Neighborhood Ghosts

There used to be farmland at the top of Kellogg Street,
open rolling fields and nickel mines along the creek.
A black and white shimmer of cows still grazes the backyard lawns
their smell rising up to greet you every time it rains.

The woods were waist high once,
the hint of a former Christmas tree farm
just visible if you squint and blur your eyes.
You might also see ghosts
walking through the houses there
as if they'd never been built
or living in them over people's heads
like Northern Spy apples
bright in the whiteout of winter,
floating once in awhile through the rooftops
to mailboxes in the trees.

Little Margaret still owned the gray house
that crouched in the water tower's shadow
like a timid bird
when we moved next door.
Nocturnal Margaret, living rural
without an indoor toilet or phone,
walking into the village once a week
in a ratty old fur collared coat,
or chasing her sister away with a broomstick
whenever she came to deliver groceries.

We shook our heads when we heard
that Margaret hit her husband too,
when they argued so loud
that everyone up and down the street could hear them.
She may even have, in a fit of fury, killed him.
He was dead for who knows how many days
when Elmer Ford, who'd built their little house
and ours and the one next door
and planted all the woods,
came quick at Margaret's urging
and found him lying blue on the couch.
Margaret kept his blue sedan around for years,
sitting in that meadow of a yard.
Said it was for protection
when robbers come sizing things up.

Neighbors stood beneath their nylon flags,
in front of cheerful window boxes
joking about how she must be living on sweet pears
from that big old tree in the back,
sleeping all day and talking to herself all night
in the curved palm of the honeysuckle left from the farm.

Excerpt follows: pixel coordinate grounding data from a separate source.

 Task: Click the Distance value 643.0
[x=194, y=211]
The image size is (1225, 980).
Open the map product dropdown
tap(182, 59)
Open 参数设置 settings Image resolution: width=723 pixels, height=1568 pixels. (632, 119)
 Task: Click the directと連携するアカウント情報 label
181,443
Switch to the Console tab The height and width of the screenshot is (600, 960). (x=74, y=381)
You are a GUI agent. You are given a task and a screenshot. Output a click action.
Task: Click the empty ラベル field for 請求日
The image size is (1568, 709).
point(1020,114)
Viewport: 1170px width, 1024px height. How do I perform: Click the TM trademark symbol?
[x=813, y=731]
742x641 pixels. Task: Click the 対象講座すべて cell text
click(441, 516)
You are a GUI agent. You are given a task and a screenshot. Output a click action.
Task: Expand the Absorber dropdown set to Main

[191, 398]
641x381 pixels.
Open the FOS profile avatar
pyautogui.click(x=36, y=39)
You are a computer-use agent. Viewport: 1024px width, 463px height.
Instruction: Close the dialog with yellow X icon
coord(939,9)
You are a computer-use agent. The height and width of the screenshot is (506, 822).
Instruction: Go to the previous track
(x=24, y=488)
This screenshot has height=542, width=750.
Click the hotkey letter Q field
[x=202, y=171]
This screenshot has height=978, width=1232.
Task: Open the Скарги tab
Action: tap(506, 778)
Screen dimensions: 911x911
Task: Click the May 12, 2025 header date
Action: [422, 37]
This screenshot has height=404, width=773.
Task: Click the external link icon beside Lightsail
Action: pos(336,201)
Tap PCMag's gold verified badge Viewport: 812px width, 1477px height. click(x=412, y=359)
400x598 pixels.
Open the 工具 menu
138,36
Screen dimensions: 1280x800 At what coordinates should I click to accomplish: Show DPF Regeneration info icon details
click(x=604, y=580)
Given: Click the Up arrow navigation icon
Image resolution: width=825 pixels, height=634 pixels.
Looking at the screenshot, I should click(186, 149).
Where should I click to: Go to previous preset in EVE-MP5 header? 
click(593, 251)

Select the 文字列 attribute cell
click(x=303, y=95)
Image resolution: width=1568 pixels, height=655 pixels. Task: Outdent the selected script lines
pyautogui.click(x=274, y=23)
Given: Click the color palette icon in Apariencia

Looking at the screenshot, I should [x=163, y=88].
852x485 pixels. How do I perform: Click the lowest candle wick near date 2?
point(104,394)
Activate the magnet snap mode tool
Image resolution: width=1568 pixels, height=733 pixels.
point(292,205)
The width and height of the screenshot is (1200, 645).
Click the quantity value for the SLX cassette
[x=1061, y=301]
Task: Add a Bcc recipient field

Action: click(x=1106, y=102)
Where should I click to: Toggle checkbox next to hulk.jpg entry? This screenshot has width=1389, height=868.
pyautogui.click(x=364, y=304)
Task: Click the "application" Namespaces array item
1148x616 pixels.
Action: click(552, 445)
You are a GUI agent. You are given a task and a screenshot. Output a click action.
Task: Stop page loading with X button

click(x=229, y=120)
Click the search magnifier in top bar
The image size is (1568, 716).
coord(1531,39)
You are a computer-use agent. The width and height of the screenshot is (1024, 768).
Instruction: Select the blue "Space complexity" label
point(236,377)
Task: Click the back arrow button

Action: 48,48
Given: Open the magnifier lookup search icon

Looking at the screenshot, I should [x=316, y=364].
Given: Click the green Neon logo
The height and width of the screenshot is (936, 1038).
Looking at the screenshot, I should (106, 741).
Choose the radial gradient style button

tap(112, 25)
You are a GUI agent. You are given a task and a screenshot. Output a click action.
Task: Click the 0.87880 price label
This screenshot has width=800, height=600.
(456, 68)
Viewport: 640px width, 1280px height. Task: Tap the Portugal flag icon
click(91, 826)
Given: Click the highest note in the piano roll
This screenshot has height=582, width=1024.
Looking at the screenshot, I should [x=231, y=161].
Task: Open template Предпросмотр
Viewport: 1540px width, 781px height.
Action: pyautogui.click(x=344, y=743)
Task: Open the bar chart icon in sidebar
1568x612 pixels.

I remember peering through the white of bitter winter
at policeman scaling her front porch
sure she'd frozen to death or starved when she,
hard of hearing, didn't come to answer their morning knock.
And hearing how they just stood there as she pummeled them
in a fit of fright when she woke to see them tilting over the bed.

Of course it wasn't death that took her away when she went.
It was social services taking her to a group home in the city,
where she'd get three squares a day and lots and lots of heat.
A lawyer auctioned off the house and a young couple had it pulled down
so they could build a nicer one in its place with the driest basement in Clinton.
This left several animals homeless and caused a raccoon to try to tear its way
through our roof until we foiled it with the aid of metal flashing
and the ruckus we raised several nights in a row.
It also made our basement that much wetter.
Little Margaret had been transformed
into something atmospheric that stings your eyes
or enters you on each breath when you weed the garden,
like an old apple tree that'd stopped producing
and burns a little bit smoky.

We carried on,
went about our business
seldom paying her or the rest of our replaced
any more mind than we did
the Milkweed, Chicory, Queen Anne's Lace
that grace the borders of summer.

Most days she keeps to herself,
shaking her head as we mow our lawns too short
or yank old bushes out by the roots.